Regardless. There we go, panting uphill toward the ornamental gardens that now stand atop the site of the old henhouse—I daresay the roses do grow abundant in such soil, come June—and the great house built from the spare change of thirsty lawbreakers. Behind me, Anson grunts out the mighty effort of carrying his limp brother. The sound of the rain now overcomes that of the roaring creek. Luella leads us past the back corner, the kitchen corner through which we snuck in an hour ago, now ghost-lit by the gray sunrise, and I guess she means to make for the orchard and the waiting automobile that will carry us free of River Junction.

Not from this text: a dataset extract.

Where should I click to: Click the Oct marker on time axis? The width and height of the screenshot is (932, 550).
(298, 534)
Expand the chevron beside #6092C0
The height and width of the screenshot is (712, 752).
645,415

And at that instant, passing the kitchen corner, some kind of bee stings the back of my hand. The exact same spot as before, in Mama’s bedroom.
“Wait!” I call out.
Luella turns around so sudden, I nearly smack her chin. “What? What’s wrong?”
“Patsy,” I say.
12
SHE’S STILL asleep, poor mite. Out cold in the great French canopy bed in her white-and-gilt room. Slept right through the murder of her big brother and the torture of her big sister. The just vengeance wrought upon her daddy, leaving her an orphan.
I lay my hand around the top of her soft, warm head. “Pat
sy. Patsy-pet.”
Her blue eyes open.
“It’s me, darling. It’s Geneva Rose. Your sister, Geneva.”
“Ain’t you in New York City?”
“Not now. I’m visiting. Just for the day. And guess what? You’re coming to visit me.”
“Visit you? When?”
“Now.”
She studies this. Struggles upright under my hand. Hair falls over her face, and she pushes it back in a gesture that reminds me of our mama. “What about Johnnie?” she asks.
I gather her up in my arms and lift her from the bed. Drag the blanket from the sheets and drape it over my shoulder and around her body. I am so weary, eviscerated, each muscle and bone and tendon drained of life, and yet my arms find the power to carry her, I don’t know how. “Johnnie’ll meet us later, darling.”
“You’re all wet.”
“Got caught in the rain.”
I don’t know what it is with children. She just snuggles right against my chest and believes every word I say. Because why? Because I am her sister, her own Geneva Rose, and Johnnie has taught her to love me, though she knows me but little. Her warm body nestles deep in my bones, lending me the strength to carry her down the hallway to the back stairs. Into the kitchen, where the kitchen maid has just arrived, sprinkled with rain.